Scaling Strategies - Monkeying Around

Scaling the Software

Database Sharding

We knew that database sharding was an essential component of effective scaling. To see why, visit the Project Outline tab. After identifying the need for sharding, we needed to determine the best way to implement it for our system. Through research, we considered three different sharding strategies:

Geographic Sharding

Geographic sharding partitions data based on user location, storing it in regional databases. This method is particularly useful when data residency laws require user data to be stored within specific geographic boundaries—such as the GDPR regulations in the European Union, which mandate that personal data of EU citizens must be processed within the region.

A major advantage of geographic sharding is reduced latency for users, as their data is stored physically closer to them, making queries faster. However, we wanted to test whether distance had a significant impact on performance in our specific system.

To do this, we used a VPN in Australia (the farthest location we could test from our database) and another in Chicago (close to our database). Our tests showed no noticeable difference in response time from the user’s perspective.
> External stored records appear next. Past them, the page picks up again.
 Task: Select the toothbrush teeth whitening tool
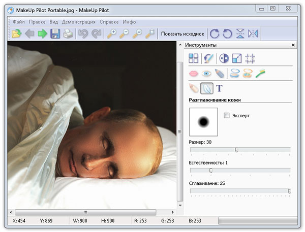point(260,74)
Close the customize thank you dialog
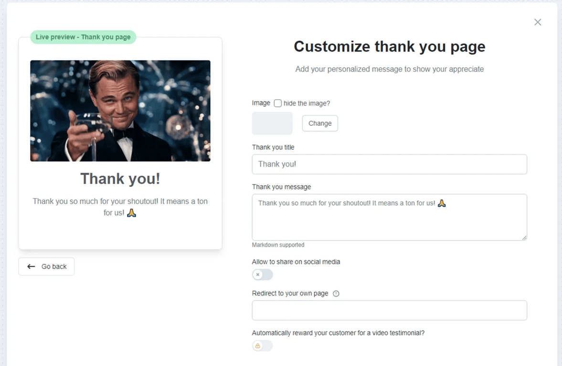 coord(538,22)
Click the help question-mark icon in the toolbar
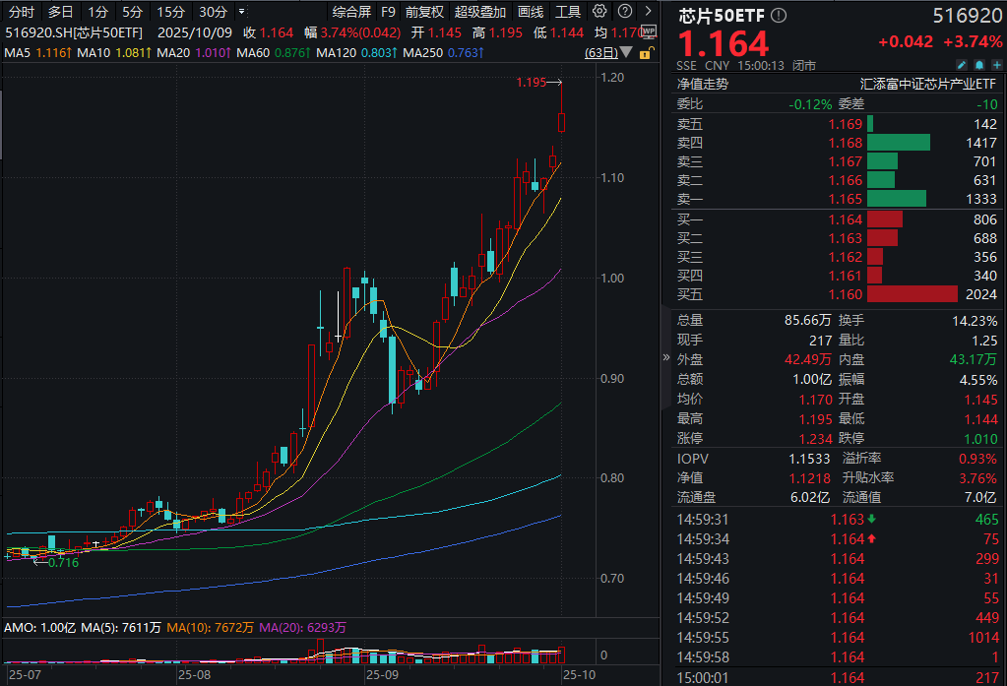 [623, 12]
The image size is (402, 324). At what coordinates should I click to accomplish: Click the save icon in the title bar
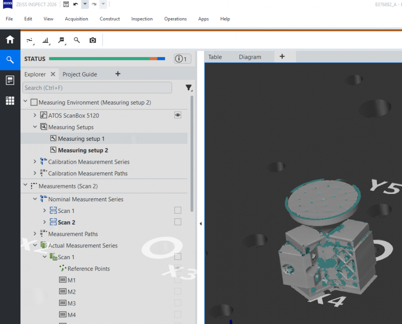tap(66, 4)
Since our data storage location did not introduce significant latency issues, we ruled out geographic sharding as a necessary solution.

Range-Based Sharding

Range-based sharding involves dividing data into shards based on a specific attribute’s value range. For example, users with IDs 1–10,000 might be stored in one shard, while those with IDs 10,001–20,000 would be stored in another.
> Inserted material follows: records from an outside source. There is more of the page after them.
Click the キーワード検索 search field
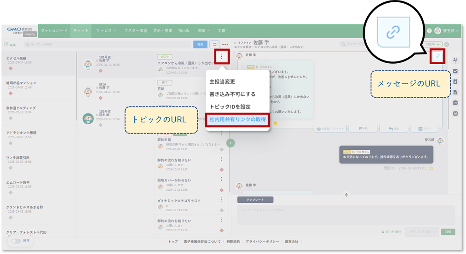This screenshot has width=466, height=254. point(107,44)
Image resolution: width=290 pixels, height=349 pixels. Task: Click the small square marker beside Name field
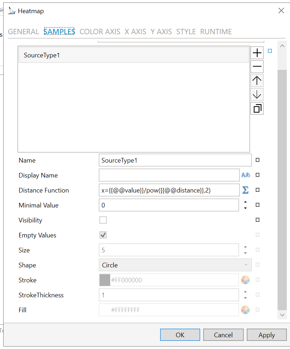pyautogui.click(x=258, y=160)
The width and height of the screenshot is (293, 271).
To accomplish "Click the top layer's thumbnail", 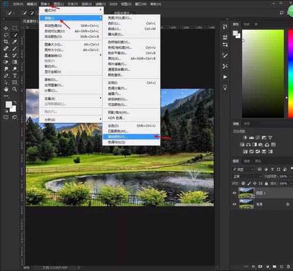I will 246,193.
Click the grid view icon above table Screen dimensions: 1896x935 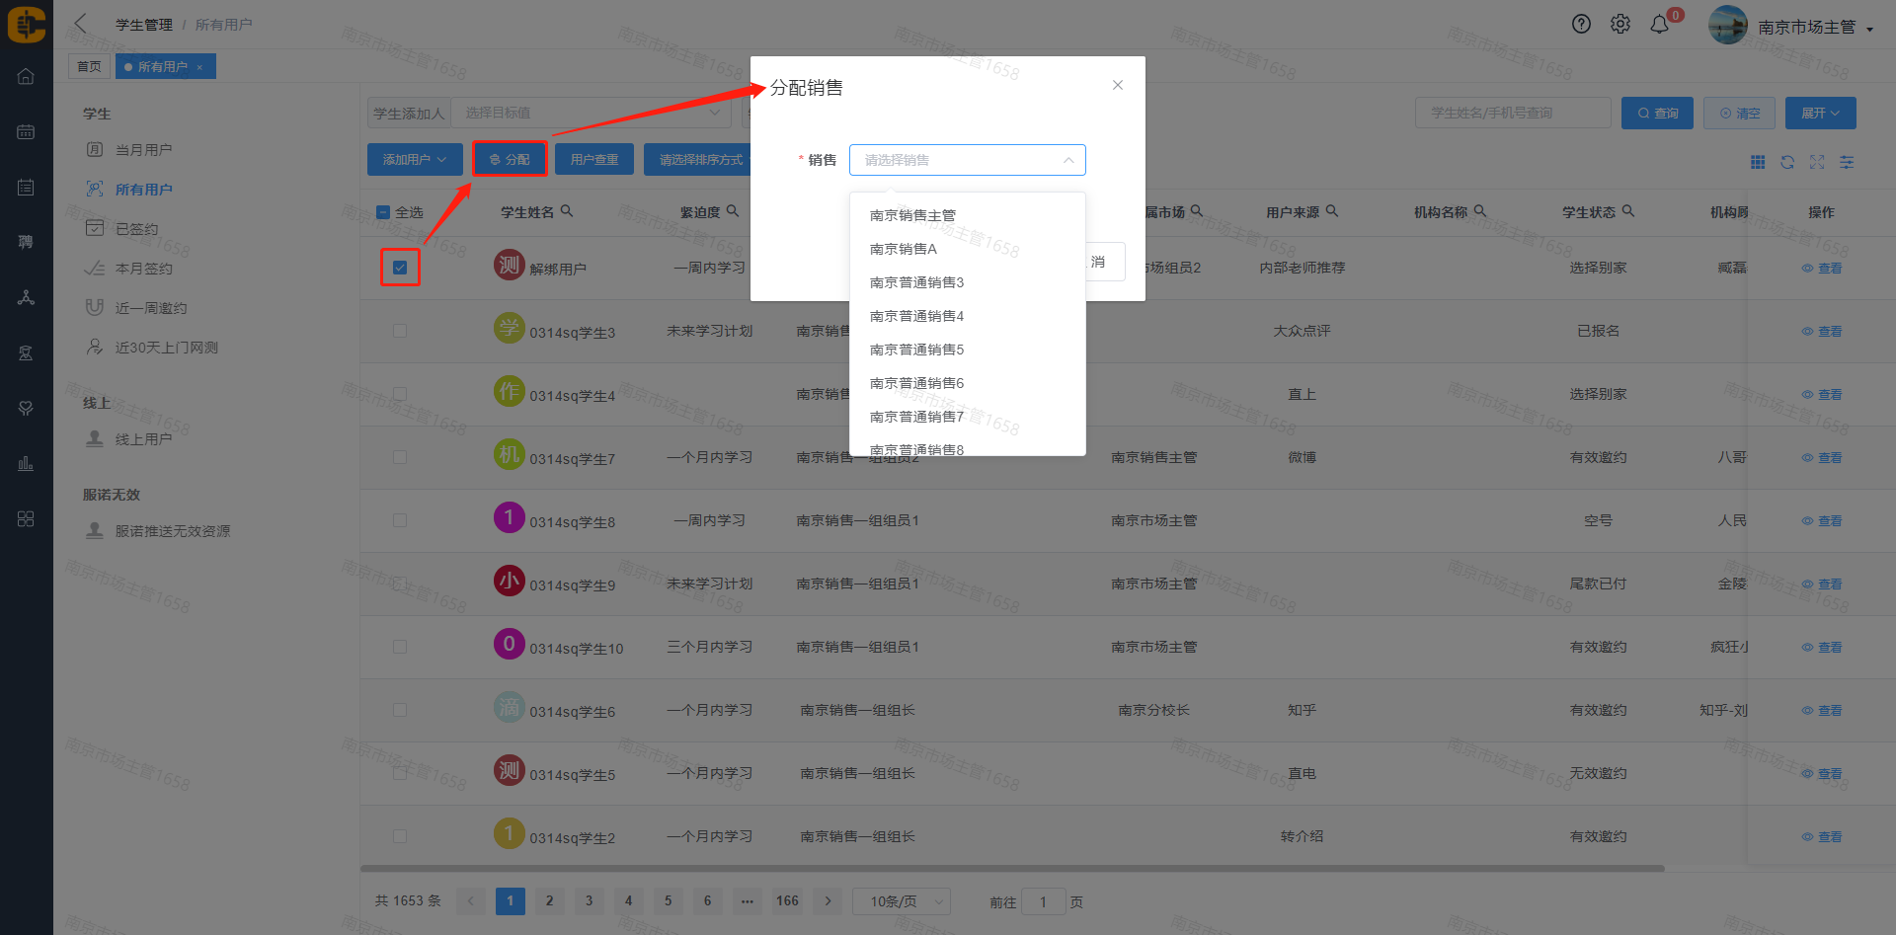coord(1758,162)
The benefits to range-based sharding include that it is simple to implement— the rules for which data belongs to which shard are straightforward, and new shards can be added or removed without affecting existing ones.
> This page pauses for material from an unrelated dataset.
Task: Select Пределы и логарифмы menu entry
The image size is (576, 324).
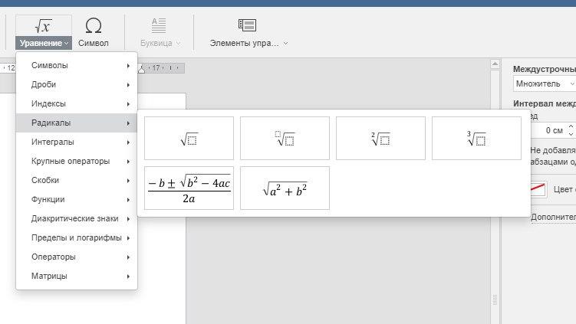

However, hotspots can form, meaning certain shards may become overloaded if many users fall into the same range. Hotspots occur when one range of data is accessed more frequently than others, which can negate the benefits of sharding by creating load imbalances. Since preventing hotspots was a top priority, we decided that range-based sharding was not a suitable approach for our system.

Hash-Based Sharding

Hash-based sharding distributes data evenly across shards using a hash function. Instead of assigning data based on a fixed range, a hash function is applied to a key (such as username), and the output determines which shard the data is stored in.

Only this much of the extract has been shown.